Engaging youth to foster cross-border peace along the Kenya-Ethiopia borderKelah Kathure · February 25, 2021
Samuel Siyel Lotiko was 7 years old when wrongly administered medication led to his total blindness. This life-altering incident meant he had to start school over again, just to learn braille. Now, 21 years later, Samuel is a fixture in his hometown of Illeret in Kenya’s Marsabit County, working fulltime as a community health assistant at a local hospital, and doubling up as a SEEK youth boundary partner. With how well liked and sociable he is, it is easy to see why the graduate of community development and social work is a trusted youth leader. His interest in peacebuilding came about when he worked at the Pastoralist Community Initiative and Development Assistance (PACIDA) – an organization based in Marsabit – where he served as part of the conflict early warning system team. From then on, he attended every training, seminar and workshop he could find to learn more about peace and conflict resolution. Through dialogue events and training workshops offered by SEEK consortium partner Strategies for Northern Development (SND), Samuel made the leap from interest to action.
As an active member of an 11-person youth peace leaders’ group, Samuel explains that their main responsibility is to gather and share information on potential conflicts – such as raids – with security agents, or other relevant administration officers. He says, “We aim, as a group, to ensure peaceful coexistence at grassroot level – right from home and community – all the way to inter-community level. Security agents and local administration have so far been quick to act on our tips, which greatly boosts our confidence in them. However, challenges such as distance and lack of network coverage in some areas sometimes hinder recovery of stolen animals.” Samuel is one among the 200 boundary partners (change agents) that the SEEK project engages to foster peaceful co-existence and communal reconciliation along the Kenya-Ethiopia border through the collection and sharing of early conflict information, convening of peace dialogues and rapid response to conflict situations.

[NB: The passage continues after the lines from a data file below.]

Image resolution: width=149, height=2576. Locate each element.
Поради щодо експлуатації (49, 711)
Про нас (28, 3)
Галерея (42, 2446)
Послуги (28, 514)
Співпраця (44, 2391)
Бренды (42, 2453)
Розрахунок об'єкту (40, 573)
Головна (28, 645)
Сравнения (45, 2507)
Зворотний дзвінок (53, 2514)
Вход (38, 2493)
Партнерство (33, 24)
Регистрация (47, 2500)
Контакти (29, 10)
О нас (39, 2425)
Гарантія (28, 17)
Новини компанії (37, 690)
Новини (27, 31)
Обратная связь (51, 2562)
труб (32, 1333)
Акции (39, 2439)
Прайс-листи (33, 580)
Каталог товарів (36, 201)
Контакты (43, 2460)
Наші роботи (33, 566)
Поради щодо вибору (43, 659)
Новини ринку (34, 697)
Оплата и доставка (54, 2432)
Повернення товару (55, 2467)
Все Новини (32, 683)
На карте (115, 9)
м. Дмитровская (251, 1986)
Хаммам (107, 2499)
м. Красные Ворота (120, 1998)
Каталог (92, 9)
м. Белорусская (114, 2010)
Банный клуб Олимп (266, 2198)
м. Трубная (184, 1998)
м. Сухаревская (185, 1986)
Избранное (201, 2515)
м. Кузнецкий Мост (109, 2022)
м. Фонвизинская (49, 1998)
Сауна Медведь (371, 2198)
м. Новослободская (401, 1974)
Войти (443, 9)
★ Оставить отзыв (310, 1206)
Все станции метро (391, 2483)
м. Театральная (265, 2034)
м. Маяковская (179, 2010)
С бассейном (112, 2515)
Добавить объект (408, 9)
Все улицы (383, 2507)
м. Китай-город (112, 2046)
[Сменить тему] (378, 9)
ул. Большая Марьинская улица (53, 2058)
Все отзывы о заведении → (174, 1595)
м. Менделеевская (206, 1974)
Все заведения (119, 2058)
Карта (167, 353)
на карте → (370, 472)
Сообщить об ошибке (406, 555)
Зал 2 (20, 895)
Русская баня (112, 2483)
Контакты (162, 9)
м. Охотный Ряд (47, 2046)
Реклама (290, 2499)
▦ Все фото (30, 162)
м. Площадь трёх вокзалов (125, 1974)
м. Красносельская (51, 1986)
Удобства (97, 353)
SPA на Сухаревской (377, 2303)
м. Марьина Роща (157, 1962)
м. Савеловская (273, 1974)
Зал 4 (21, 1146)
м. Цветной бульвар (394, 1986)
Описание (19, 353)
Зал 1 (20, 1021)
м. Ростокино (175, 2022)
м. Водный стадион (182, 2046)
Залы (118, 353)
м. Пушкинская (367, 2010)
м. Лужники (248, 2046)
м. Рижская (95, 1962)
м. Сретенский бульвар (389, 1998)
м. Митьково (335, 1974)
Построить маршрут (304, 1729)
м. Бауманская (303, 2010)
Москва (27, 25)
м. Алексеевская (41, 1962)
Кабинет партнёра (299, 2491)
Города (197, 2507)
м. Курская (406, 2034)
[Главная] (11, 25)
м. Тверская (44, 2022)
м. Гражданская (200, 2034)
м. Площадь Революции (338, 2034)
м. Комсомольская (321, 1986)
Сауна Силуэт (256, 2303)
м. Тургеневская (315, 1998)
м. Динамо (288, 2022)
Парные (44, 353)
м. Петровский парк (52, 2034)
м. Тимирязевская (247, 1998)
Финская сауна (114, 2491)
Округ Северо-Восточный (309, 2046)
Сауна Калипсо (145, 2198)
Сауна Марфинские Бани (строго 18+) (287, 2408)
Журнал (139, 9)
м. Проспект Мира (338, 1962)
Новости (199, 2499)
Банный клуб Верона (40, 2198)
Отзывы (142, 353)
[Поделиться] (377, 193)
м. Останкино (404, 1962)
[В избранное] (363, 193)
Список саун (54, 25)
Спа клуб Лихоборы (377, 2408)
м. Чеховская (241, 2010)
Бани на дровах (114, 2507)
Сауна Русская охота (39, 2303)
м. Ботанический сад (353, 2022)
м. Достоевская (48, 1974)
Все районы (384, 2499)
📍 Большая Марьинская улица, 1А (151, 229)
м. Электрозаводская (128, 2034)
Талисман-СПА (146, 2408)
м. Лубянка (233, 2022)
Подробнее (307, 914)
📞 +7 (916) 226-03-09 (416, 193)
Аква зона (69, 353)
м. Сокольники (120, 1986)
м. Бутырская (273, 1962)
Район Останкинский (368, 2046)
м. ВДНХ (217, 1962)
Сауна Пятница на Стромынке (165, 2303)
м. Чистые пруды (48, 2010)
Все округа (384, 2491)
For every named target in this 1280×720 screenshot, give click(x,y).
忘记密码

Cultural practices still play a major part in inciting or sustaining inter-community conflict, and for vulnerable youth plagued by unemployment and social exclusion, desperate actions to fit in become the norm. As Samuel shares, a common practice is that, for example, if a Dassenach youth kills a Gabra youth, he is made out to look like some type of hero by his family and the community, and is rewarded with lavish gifts such as cows and goats. “Peace dialogues facilitated by SEEK/SND between Gabra-Dassenach and Gabra-Hamer youth have been very helpful in sensitizing people on the importance of peace. The project has also facilitated cross-border activities, where youth from Ethiopia and Kenya have received training on entrepreneurship. This gives us the knowledge, skills and confidence to not only work together and live peacefully together, but to also create livelihoods.”
“It is high time we stop making an entire tribe out to be the villain, and instead resolve conflict with the individual who instigated it – and in the most amiable way possible.”

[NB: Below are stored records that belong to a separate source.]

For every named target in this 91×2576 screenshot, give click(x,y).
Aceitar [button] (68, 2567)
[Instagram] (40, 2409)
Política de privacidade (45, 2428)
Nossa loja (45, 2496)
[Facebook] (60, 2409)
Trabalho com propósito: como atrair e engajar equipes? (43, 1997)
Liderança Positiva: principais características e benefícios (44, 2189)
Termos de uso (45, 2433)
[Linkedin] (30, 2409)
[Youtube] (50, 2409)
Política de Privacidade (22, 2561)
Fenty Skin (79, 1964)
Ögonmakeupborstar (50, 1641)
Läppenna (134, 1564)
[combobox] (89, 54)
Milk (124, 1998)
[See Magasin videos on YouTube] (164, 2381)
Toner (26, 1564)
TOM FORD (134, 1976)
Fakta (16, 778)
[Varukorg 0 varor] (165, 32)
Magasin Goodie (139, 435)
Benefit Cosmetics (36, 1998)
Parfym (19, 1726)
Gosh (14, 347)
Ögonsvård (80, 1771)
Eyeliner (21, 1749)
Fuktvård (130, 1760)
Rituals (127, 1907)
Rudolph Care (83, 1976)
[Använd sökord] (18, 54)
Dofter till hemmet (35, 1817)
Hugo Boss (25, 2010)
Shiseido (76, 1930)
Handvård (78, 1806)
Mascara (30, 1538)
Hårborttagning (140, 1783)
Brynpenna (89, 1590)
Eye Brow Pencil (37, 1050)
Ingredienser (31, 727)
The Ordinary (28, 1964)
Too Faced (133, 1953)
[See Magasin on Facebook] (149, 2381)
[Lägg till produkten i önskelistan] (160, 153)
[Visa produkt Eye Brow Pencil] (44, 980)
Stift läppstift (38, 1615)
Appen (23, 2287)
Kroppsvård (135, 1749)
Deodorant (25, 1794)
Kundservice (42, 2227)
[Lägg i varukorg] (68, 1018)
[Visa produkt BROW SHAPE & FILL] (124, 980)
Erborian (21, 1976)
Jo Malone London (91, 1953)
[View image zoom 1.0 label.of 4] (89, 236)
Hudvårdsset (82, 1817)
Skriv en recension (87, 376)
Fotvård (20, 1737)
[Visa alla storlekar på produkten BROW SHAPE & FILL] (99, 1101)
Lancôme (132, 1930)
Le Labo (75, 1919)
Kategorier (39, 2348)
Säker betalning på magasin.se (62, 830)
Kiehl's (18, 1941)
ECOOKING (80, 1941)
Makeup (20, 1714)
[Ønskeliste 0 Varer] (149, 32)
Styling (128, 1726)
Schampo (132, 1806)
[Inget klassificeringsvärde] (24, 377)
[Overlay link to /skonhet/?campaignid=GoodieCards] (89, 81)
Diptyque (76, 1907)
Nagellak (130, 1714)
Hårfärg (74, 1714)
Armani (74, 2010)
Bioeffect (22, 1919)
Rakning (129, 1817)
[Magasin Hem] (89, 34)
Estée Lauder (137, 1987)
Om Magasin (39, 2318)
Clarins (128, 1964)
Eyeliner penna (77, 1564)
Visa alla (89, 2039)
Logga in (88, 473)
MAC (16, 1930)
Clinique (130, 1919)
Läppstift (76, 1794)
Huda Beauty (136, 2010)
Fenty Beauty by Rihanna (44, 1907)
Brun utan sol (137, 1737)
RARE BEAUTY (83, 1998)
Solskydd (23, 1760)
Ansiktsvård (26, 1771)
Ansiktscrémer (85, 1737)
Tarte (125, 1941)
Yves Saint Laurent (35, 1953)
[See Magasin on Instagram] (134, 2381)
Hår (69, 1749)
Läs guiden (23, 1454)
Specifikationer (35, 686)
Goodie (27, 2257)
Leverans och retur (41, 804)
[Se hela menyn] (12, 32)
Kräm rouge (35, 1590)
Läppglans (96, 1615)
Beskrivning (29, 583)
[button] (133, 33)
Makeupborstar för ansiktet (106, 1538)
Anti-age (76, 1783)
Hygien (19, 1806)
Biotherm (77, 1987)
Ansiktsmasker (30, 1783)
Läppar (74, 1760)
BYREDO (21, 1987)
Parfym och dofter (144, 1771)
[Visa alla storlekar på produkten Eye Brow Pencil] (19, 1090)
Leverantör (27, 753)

Samuel shares that the most significant takeaway from his work as a boundary partner is a change in perspective regarding conflict. “We grew up knowing that all Gabra are bad,” he says, “but that is not the case. The attitude should be that one person, who happens to be Gabra, made a mistake. It is high time we stop making an entire tribe out to be the villain, and instead resolve conflict with the individual who instigated it – and in the most amiable way possible.”

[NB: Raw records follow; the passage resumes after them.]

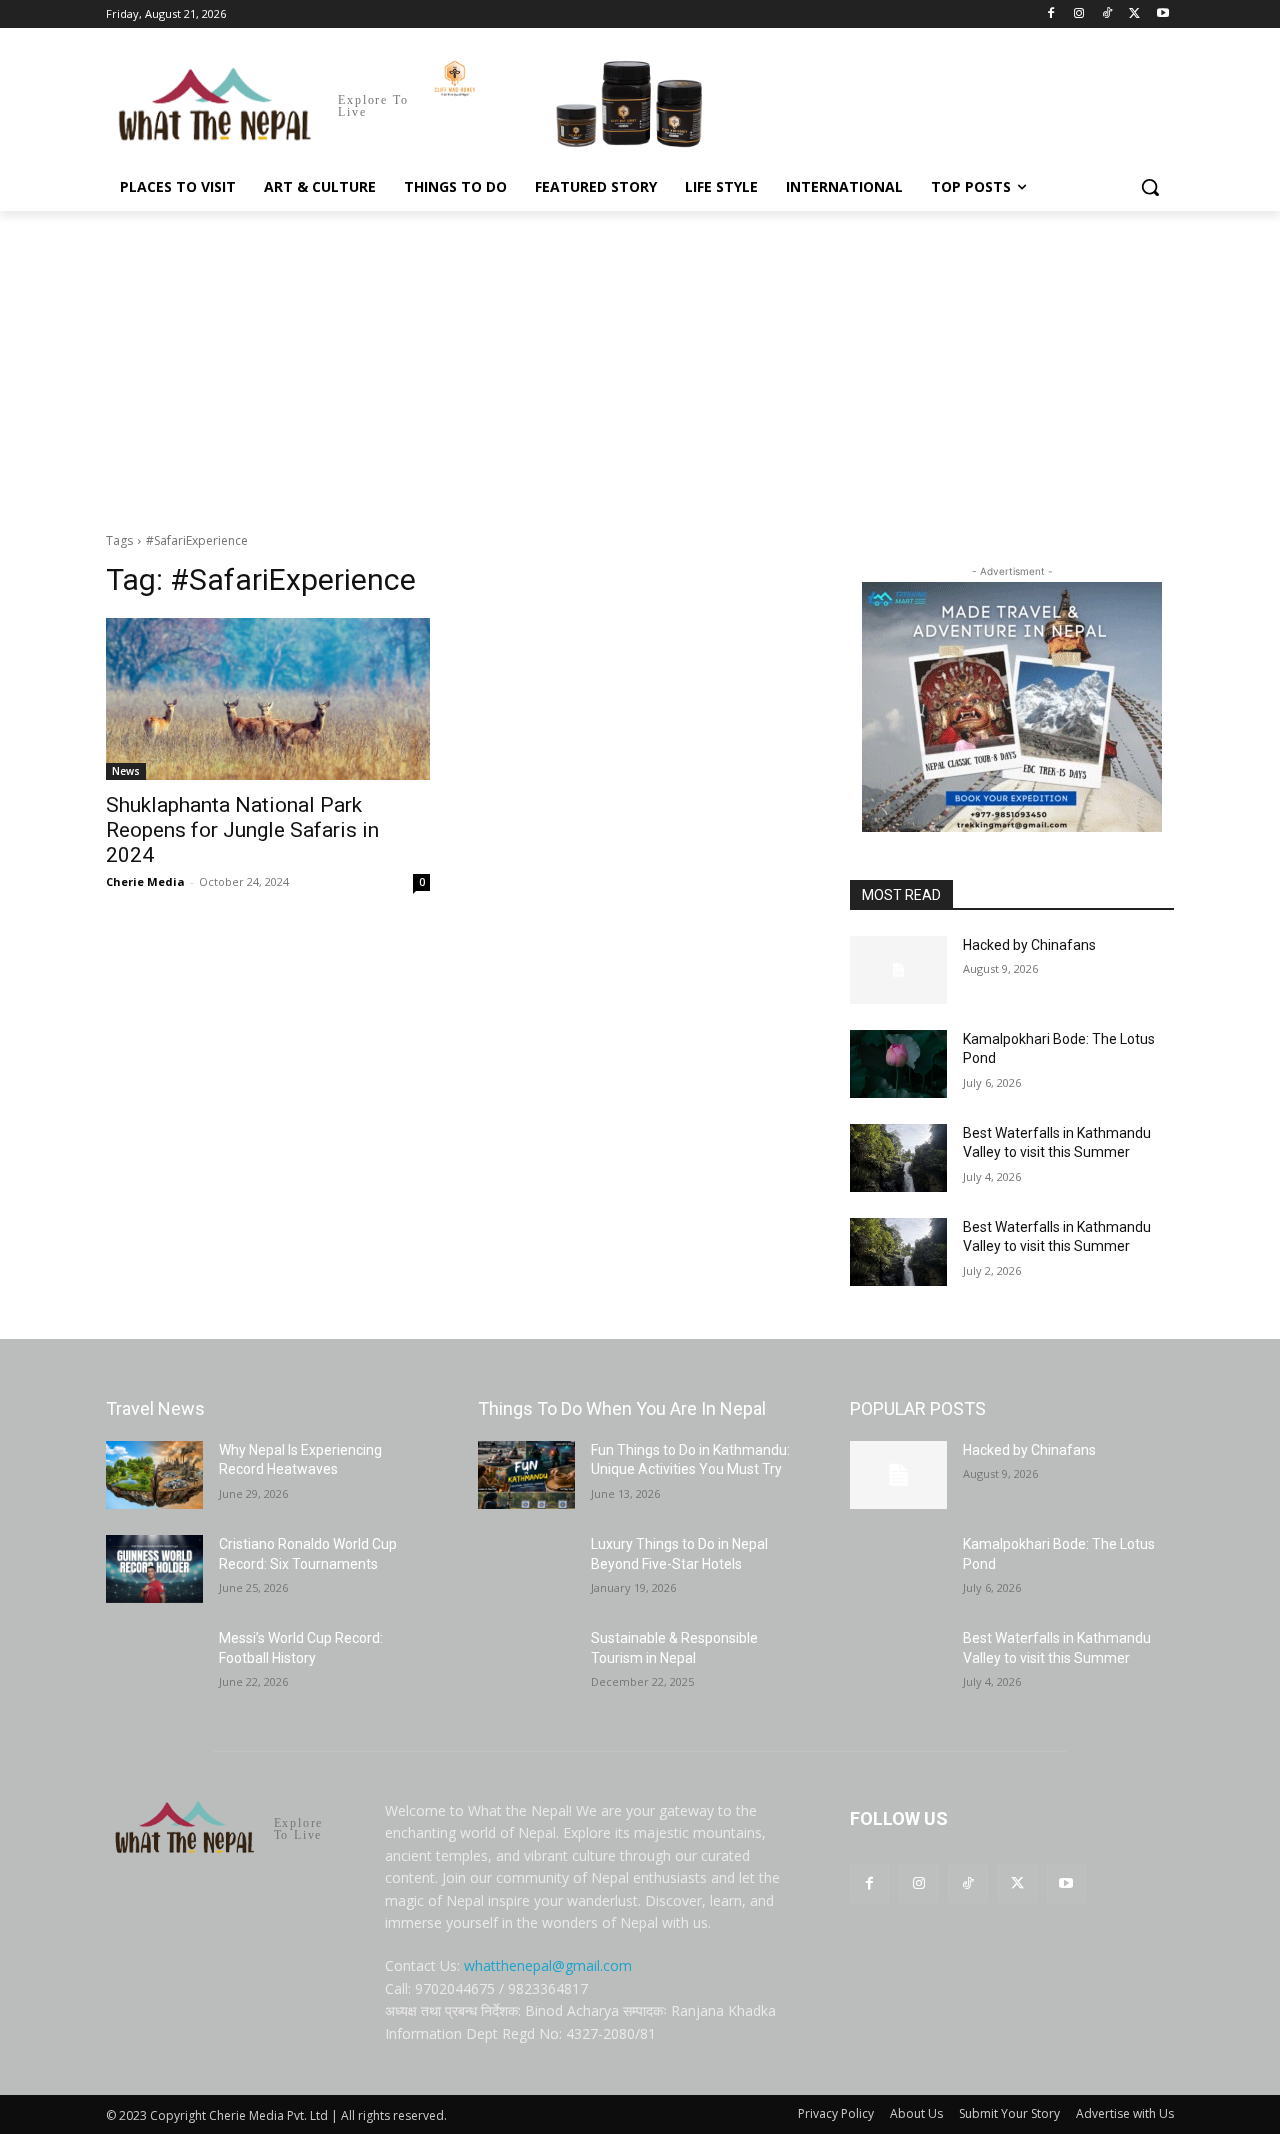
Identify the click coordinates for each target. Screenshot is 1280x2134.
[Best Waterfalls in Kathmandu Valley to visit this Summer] (898, 1158)
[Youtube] (1162, 14)
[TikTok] (1107, 14)
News (126, 771)
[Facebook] (1051, 14)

Samuel shares, “Thanks to SEEK, I now have a greater understanding of peace dynamics, and how best I can use my skills to contribute to peace in my community. I am confident enough to intervene in disagreements I come across and help the conflicting parties to resolve their problem amicably.”
When asked how blindness affects him, Samuel admits that living and working with a disability has its challenges, but he is quick to explain that this does not make him any less capable of carrying out his duties. He does, however, conclude with a call for more intentional inclusion of special needs peace champions. “I don’t need sympathy, I only need a chance,” he says. “I urge the local administration and peace actors in Illeret to make more accommodations for special needs individuals. In my case, that means providing materials to read and write in braille. For others, it means assistance in the form of minders or guides.”
For the past three years, Pact’s SEEK project (Selam Ekisil), which is funded by the European Union Trust Fund for Africa, has worked to mitigate potential conflict and foster peaceful coexistence along the Kenya-Ethiopia border. Through SEEK, Pact and its local partners are addressing root causes of violence and helping communities to the lead the way in building lasting conflict management systems and institutions.